Research News

Researchers Realize Electrochemical Conversion of CH4 and O2 to HCOOH at Room Temperature

Posted: 2024-03-09

Direct conversion of CH4 and O2 to value-added chemicals is important for natural gas industries. However, challenges remain due to the difficulty of O2 activation in forming active oxygen species for CH4 activation under mild conditions.

Recently, a research group led by Prof. DENG Dehui, Assoc. Prof. CUI xiaoju and YU Liang from the Dalian Institute of Chemical Physics (DICP) of the Chinese Academy of Sciences (CAS) realized the electrochemical conversion of CH4 by O2 to HCOOH at room temperature.

This study was published in the Journal of the American Chemical Society and was selected as a supplementary cover.

Schematic diagram of CH4 conversion to HCOOH by the hetero-homogeneous coupling electro-catalytic process (Image by Dehui Deng)
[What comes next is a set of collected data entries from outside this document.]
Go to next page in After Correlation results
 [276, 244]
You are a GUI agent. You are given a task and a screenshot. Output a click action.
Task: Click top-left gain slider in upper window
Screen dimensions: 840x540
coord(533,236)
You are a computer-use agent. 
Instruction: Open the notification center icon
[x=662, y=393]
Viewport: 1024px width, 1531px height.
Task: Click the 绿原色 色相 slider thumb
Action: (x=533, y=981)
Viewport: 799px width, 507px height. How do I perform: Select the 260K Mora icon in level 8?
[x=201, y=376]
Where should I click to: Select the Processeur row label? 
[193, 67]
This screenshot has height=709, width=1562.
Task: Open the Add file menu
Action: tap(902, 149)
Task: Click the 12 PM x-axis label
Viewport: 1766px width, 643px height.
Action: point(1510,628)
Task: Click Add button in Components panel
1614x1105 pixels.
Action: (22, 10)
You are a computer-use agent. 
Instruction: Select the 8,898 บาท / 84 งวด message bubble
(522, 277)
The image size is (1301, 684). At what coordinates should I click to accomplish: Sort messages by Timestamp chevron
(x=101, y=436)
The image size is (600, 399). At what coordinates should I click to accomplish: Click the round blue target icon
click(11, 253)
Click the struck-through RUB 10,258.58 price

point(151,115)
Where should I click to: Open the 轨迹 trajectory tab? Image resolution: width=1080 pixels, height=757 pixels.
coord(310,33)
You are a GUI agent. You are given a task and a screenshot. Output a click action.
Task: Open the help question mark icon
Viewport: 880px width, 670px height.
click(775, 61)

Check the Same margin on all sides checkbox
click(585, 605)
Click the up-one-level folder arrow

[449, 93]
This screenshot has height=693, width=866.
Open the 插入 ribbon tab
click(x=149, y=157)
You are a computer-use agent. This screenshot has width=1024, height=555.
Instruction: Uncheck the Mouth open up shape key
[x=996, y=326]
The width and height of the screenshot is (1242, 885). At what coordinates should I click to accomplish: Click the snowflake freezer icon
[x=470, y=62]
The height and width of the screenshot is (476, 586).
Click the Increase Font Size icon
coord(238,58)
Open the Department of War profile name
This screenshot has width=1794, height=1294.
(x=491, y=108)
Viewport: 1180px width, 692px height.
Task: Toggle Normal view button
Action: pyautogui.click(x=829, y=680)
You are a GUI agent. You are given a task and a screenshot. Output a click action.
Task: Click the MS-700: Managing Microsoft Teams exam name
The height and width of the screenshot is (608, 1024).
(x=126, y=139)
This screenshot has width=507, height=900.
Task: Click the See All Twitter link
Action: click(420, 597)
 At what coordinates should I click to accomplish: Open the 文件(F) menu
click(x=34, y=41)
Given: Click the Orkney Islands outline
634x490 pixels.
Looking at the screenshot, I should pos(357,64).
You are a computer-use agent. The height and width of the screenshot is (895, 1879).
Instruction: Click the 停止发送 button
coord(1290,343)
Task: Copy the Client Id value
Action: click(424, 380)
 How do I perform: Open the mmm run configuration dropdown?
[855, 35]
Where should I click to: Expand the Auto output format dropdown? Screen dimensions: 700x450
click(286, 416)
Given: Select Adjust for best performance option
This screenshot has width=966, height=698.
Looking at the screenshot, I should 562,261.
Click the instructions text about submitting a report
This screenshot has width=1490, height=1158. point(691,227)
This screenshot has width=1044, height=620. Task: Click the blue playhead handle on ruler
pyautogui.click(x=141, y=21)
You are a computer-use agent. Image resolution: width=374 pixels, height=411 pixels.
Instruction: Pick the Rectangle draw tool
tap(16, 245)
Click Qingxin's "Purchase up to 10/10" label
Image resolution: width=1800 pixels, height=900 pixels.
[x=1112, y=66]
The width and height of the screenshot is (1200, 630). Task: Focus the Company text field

The researchers developed a high-pressure electro-Fenton strategy to establish a hetero-homogeneous process for electro-catalytic conversion of CH4 by O2 at room temperature. They revealed that CH4 was efficiently activated by ·OH, which was produced via a heterogeneous electroreduction of O2 to H2O2 on the Ag foil cathode, followed by a homogeneous Fe2+-facilitated H2O2 decomposition.

Besides, the researchers found that the elevated pressure not only improved the productivity of H2O2 from O2 electro-reduction but also boosted the reaction collision probability between CH4 and active ·OH in-situ generated from Fe2+-facilitated decomposition of H2O2.

Compared with the traditional electro-catalytic CH4 conversion process with high overpotential (>0.9 V) and low Faradaic efficiency (< 60%), the high-pressure electro-Fenton process achieved an HCOOH Faradaic efficiency of 81.4% with an ultra-low cathodic overpotential of 0.38 V. The HCOOH productivity was 11.5 mmol h-1 gFe-1, which was 220 times that of ambient pressure.

"This work provides a new way for energy-efficient and sustainable conversion of CH4 by directly using O2 under mild conditions," said Prof. DENG.

This work was supported by the National Key R&D Program of China, the National Natural Science Foundation of China, the Strategic Priority Research Program of CAS, and the Fundamental Research Funds for the Central Universities.